Hello, friends the inhabitants of our site! Many of you probably have a power supply for connecting to various electronic devices. But not all units are protected against overload and short circuit. I offer you a homemade product that will protect your unit from these troubles. Here is a diagram electronic fuse
I found her on the Internet. A little about the operation of this fuse. The device is designed for contactless emergency power off from the electronic device at currents exceeding a certain value. For these purposes, fuses are usually installed, but their speed is such that first all the electronics burn out and only then the fuse blows. The electronic fuse disconnects the load much faster and the likelihood of damage from overvoltage, or an unexpected increase in current consumption is sharply reduced.
The main element of the circuit is the transistor VT2, which is open in the normal state and the voltage drop across it is minimal. LED VD1 off. With increasing current consumption, the voltage drop across the transistor increases, and VT1 starts to open. As a result of this process, transistor VT1 quickly opens, and VT2 closes, and disconnects the load from the power source. In this case, the overload indicator LED VD1 lights up. When a short circuit is eliminated, or the load is disconnected from the electronic fuse, the device is restored to operability.
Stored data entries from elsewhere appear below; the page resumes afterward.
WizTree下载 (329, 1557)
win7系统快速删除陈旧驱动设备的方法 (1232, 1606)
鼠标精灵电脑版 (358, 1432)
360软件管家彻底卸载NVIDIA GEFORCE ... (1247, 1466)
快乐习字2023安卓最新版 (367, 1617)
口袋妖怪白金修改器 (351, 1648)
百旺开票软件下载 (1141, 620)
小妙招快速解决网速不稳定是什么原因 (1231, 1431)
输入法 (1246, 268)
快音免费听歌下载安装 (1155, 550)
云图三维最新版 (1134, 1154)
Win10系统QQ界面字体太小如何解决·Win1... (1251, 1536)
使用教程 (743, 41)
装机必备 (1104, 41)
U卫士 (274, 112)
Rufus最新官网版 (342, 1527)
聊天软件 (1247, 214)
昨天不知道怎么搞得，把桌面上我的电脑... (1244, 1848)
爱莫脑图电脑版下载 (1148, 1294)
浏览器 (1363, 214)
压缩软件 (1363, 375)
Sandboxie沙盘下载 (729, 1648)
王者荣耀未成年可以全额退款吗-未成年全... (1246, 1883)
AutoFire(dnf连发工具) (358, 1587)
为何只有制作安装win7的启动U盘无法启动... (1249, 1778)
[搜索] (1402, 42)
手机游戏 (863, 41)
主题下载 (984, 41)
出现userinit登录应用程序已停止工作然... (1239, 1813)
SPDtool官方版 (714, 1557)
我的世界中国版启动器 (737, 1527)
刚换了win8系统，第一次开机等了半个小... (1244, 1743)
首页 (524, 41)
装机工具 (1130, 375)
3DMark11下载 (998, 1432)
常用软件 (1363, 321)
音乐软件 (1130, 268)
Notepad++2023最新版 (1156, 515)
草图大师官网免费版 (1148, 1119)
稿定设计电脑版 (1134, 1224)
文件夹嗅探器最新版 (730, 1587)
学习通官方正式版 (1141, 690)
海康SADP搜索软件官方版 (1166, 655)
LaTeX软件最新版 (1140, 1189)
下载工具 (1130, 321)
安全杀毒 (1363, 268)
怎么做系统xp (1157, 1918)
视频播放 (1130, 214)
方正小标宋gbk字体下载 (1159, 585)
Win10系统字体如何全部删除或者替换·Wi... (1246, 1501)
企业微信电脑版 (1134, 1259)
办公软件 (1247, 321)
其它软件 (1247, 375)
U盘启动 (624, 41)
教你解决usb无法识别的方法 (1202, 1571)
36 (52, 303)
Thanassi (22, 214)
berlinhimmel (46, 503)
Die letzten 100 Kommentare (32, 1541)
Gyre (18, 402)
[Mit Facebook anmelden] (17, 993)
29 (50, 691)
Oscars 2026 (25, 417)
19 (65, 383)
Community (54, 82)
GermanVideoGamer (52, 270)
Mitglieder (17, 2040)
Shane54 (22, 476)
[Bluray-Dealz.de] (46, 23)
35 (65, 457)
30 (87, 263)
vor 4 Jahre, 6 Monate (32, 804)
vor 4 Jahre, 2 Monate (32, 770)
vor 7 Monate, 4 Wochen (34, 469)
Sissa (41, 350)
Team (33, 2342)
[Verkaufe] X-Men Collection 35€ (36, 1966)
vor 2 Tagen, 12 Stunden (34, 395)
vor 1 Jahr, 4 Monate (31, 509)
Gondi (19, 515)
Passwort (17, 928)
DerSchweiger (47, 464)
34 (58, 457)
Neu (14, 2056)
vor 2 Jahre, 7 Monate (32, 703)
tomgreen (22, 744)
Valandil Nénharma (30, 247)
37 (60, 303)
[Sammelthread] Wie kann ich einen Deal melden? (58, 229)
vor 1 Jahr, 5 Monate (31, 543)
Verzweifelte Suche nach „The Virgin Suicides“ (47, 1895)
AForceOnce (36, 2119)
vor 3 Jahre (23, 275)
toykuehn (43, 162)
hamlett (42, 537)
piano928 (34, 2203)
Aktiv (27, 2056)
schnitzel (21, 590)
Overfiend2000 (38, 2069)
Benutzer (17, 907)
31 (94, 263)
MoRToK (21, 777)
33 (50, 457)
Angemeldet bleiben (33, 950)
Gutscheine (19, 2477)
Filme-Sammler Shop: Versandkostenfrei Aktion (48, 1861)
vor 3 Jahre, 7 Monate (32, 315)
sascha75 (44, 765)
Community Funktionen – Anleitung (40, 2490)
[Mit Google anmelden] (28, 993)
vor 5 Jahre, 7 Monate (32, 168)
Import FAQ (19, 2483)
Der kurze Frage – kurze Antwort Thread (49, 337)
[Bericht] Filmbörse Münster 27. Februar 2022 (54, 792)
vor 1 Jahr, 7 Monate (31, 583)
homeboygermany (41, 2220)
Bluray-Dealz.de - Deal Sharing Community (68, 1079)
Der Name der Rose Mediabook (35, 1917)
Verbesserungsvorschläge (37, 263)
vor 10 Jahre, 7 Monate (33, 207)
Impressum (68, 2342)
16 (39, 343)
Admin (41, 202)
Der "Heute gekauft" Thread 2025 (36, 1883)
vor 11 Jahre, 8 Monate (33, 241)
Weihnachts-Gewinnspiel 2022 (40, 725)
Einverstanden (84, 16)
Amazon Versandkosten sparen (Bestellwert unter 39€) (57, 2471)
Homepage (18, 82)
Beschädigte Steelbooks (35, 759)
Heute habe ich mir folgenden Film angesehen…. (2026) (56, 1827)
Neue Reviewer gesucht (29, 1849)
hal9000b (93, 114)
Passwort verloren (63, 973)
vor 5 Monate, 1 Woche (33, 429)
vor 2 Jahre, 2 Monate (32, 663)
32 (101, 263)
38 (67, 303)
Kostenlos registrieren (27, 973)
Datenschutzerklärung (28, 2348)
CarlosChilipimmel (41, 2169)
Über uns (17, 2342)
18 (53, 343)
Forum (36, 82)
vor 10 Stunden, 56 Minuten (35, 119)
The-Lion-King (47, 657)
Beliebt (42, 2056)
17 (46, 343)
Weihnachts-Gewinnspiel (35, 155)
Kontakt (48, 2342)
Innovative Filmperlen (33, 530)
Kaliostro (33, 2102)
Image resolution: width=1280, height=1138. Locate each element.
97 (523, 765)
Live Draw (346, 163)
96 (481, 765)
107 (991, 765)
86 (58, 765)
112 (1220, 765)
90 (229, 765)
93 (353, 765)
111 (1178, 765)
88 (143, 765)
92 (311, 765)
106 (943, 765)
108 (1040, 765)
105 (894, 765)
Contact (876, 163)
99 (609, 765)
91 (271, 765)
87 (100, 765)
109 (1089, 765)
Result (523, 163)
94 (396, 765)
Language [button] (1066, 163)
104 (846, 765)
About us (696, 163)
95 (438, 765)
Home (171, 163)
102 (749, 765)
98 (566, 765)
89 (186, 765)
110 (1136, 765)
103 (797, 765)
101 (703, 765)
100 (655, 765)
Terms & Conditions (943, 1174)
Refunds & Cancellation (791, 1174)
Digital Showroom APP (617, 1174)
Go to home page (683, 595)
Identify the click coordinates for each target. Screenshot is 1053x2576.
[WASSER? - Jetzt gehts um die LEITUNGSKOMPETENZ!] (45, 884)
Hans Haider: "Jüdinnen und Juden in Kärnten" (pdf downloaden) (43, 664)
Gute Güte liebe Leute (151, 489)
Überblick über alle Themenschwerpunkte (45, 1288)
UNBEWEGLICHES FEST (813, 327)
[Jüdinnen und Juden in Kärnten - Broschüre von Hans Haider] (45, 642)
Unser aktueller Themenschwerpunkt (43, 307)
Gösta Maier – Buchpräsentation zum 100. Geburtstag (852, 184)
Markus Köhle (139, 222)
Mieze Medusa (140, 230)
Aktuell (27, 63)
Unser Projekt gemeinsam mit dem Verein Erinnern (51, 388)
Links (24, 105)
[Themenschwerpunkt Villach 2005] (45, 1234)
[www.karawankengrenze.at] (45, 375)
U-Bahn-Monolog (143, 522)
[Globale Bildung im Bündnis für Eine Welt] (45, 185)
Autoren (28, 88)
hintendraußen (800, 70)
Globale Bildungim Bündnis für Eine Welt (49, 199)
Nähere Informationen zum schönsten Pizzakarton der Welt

A fuse is connected between the output of the power supply and the load. All this is shown in the diagram. To assemble this device, we need the following parts and tools
1 - mounting or printed circuit board of a small size, for example, 5 by 5 cm; transistor KT817; transistor KT315; LED AL 307v, preferably red; MLT resistors 0.25 W 360 ohms; 0.125 W 1.5 com; 0.5 watts 91 ohms; 0.25 watts 450 ohms; mounting wires. 2 - soldering iron; solder; tweezers; nippers; pliers; multimeter; Automotive lamp 12 V to 21 W - to connect it instead of the load. We assemble as follows.
Step 1.We check all the details with a multimeter, since among them there are B / U
Step 2. We solder the whole circuit on the circuit board. Checking the correct assembly of the circuit
Step 3. Connect the assembled device to the output of the power supply according to the diagram, and connect the load to the output of the fuse, for example, a car lamp 12 to 21 watts. At the indicated ratings, the device operates at a current of 1A and a supply voltage of 9V.
To change the characteristics of the fuse, the values of the resistors R3 and R4 will have to be converted according to the formulas below.
R3 = Uin * Vst / In. max
where Uin is the input voltage in volts; B is the static current transfer coefficient of the transistor VT2; I n.max - maximum load current in amperes.
R4 at currents up to 1.5 A is calculated from the condition: R4 = 0.05 * Uin (com). At currents of 1.5A --- 10A, R4 = 0.02 * Uin. (Com).
Step 4 Check the operation of the electronic fuse. To do this, we connect a car lamp 12 to 21 W with a consumption current of more than 1-1.5 A to the fuse output. Since the fuse is designed to operate at a current of 1A, the lamp immediately goes out and the overload indicator LED VD1 lights up. In this state, the fuse will remain as long as desired until the load (lamp) from its output is disconnected. After disconnecting the load, the operation of the device is restored automatically. This suggests that the circuit is working. With a minimum of parts, the fuse works quite well - not bad, and the lamp is intact, and the power supply has not blown.
That seems to be all.
I wish you all good luck in creating your own homemade products.